Sin embargo, la Concejalía de Urbanismo espera tener información de primera mano sobre el proyecto para mostrar públicamente su apoyo. Fuentes de este departamento se mostraron contrariadas por quedarse «al margen» de las negociaciones, que ha llevado directamente el alcalde, que no ha dejado cabo suelto. También se ha tenido en cuenta la opinión del sector, cuya contestación frustró el primer intentó en época del PP. En principio, a falta de conocer las marcas que ocuparán la superficie comercial anexa, no estarían en contra, lo que no es poco a estas alturas.

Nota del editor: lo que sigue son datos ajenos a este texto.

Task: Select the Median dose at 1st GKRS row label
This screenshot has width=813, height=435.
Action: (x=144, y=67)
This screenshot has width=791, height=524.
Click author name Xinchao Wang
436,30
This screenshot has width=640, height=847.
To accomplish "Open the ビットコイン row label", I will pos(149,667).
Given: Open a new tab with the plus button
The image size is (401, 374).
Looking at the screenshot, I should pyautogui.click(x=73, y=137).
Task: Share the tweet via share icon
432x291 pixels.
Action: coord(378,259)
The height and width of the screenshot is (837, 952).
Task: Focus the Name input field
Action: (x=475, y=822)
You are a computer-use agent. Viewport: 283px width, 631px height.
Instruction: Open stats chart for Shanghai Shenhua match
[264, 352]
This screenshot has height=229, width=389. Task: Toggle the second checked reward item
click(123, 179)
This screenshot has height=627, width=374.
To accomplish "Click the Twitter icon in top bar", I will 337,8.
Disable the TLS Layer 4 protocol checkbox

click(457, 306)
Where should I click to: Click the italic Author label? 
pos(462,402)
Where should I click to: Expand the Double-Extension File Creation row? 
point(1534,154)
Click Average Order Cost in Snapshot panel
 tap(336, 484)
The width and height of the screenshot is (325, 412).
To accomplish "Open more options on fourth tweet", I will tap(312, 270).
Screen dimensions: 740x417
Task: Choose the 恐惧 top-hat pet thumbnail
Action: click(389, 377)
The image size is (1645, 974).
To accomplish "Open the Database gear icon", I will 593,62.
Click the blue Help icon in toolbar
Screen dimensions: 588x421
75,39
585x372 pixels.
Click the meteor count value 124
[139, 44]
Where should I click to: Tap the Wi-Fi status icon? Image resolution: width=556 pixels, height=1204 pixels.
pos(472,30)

La presentación del proyecto, pues, podría ser inminente para dar el mayor plazo posible a la tramitación del plan parcial. Ahora mismo se trata de poner de acuerdo a los propietarios de terreno en la zona afectada para cumplimentar todos los trámites y entregar el documento. A priori, sería una modificación al proyecto presentado en su día por Alicante Avanza, que reduciría la superficie comercial y su tipología.

El regidor también descartó ayer públicamente que se incluyan zonas deportivas o reserva de suelo para un tercer hospital, un proyecto que el Ayuntamiento finalmente ha rechazado por su complejidad en la tramitación y que chocaría con el ya mencionado Catálogo de Protección Ambiental.

Por tanto, la actuación comprendería únicamente los terrenos comerciales. En principio, sin nada más.